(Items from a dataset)
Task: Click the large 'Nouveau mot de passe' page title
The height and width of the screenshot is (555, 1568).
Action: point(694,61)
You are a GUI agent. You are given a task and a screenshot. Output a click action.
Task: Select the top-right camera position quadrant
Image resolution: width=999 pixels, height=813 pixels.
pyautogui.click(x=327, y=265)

---

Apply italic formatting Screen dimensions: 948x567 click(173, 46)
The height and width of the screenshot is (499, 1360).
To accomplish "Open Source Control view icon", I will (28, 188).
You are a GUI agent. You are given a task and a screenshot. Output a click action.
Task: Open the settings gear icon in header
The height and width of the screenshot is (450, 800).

---

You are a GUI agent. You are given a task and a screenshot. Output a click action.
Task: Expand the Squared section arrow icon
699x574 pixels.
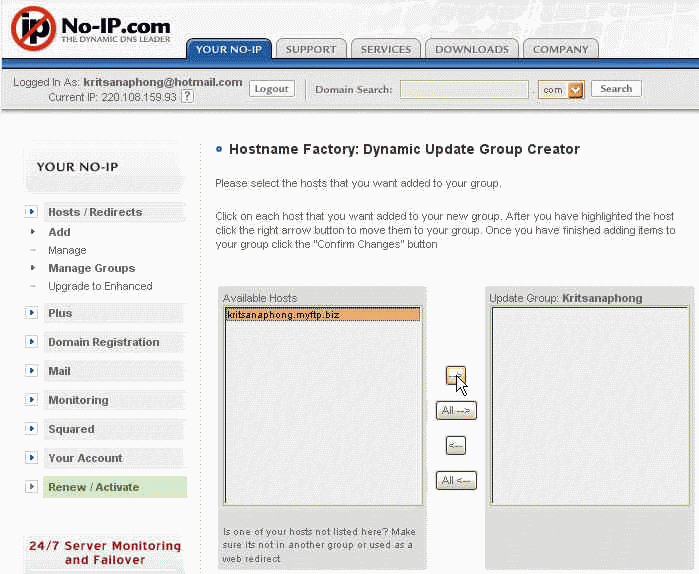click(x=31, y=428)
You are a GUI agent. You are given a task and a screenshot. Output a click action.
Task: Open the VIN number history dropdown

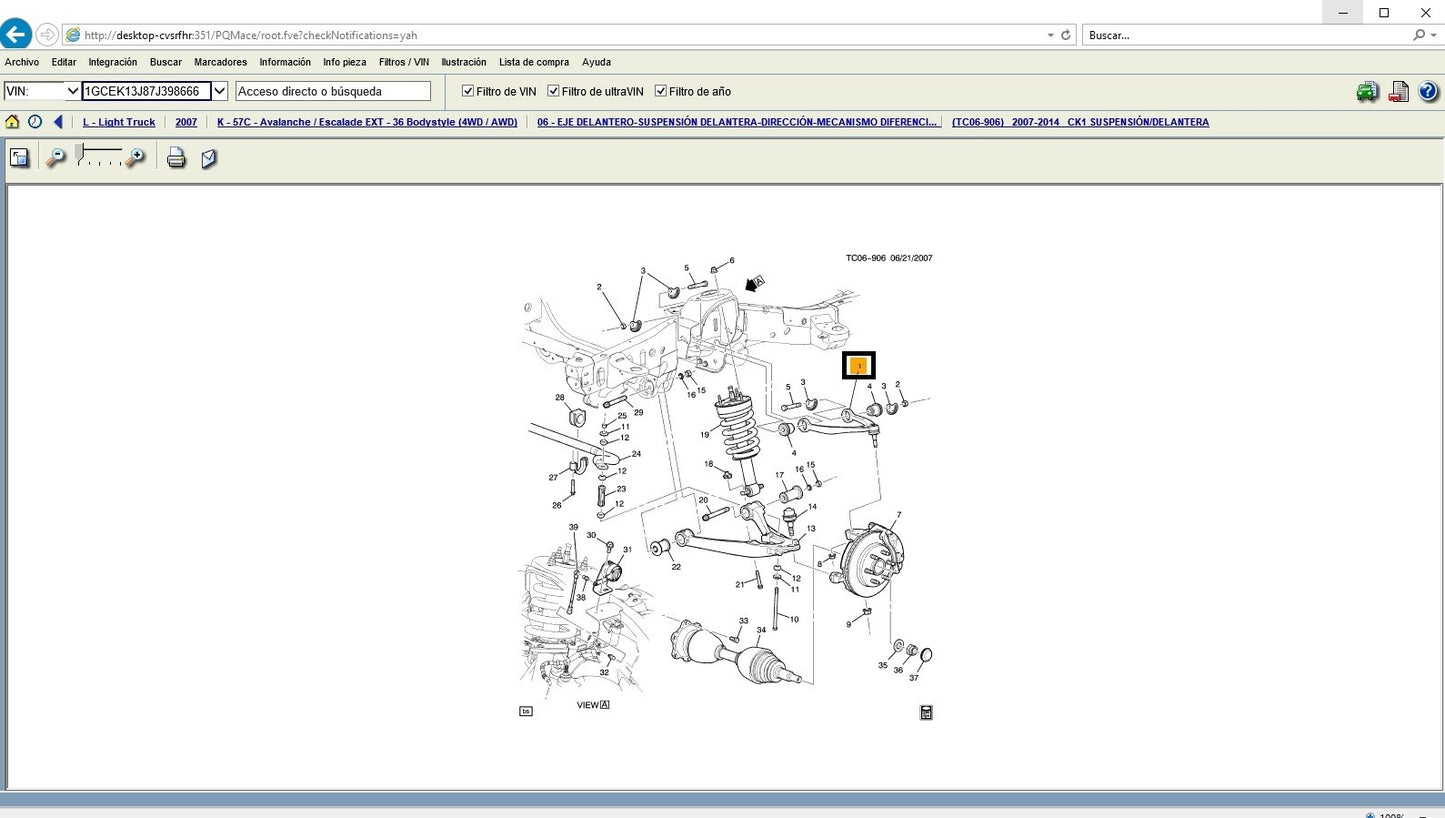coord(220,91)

YOUR GOAL: Among the lines above, find those with the word "icon". Copy them.

PROBLEM SOLUTION:
To accomplish "Open Source Control view icon", I will (28, 188).
Task: Open the settings gear icon in header
Task: Expand the Squared section arrow icon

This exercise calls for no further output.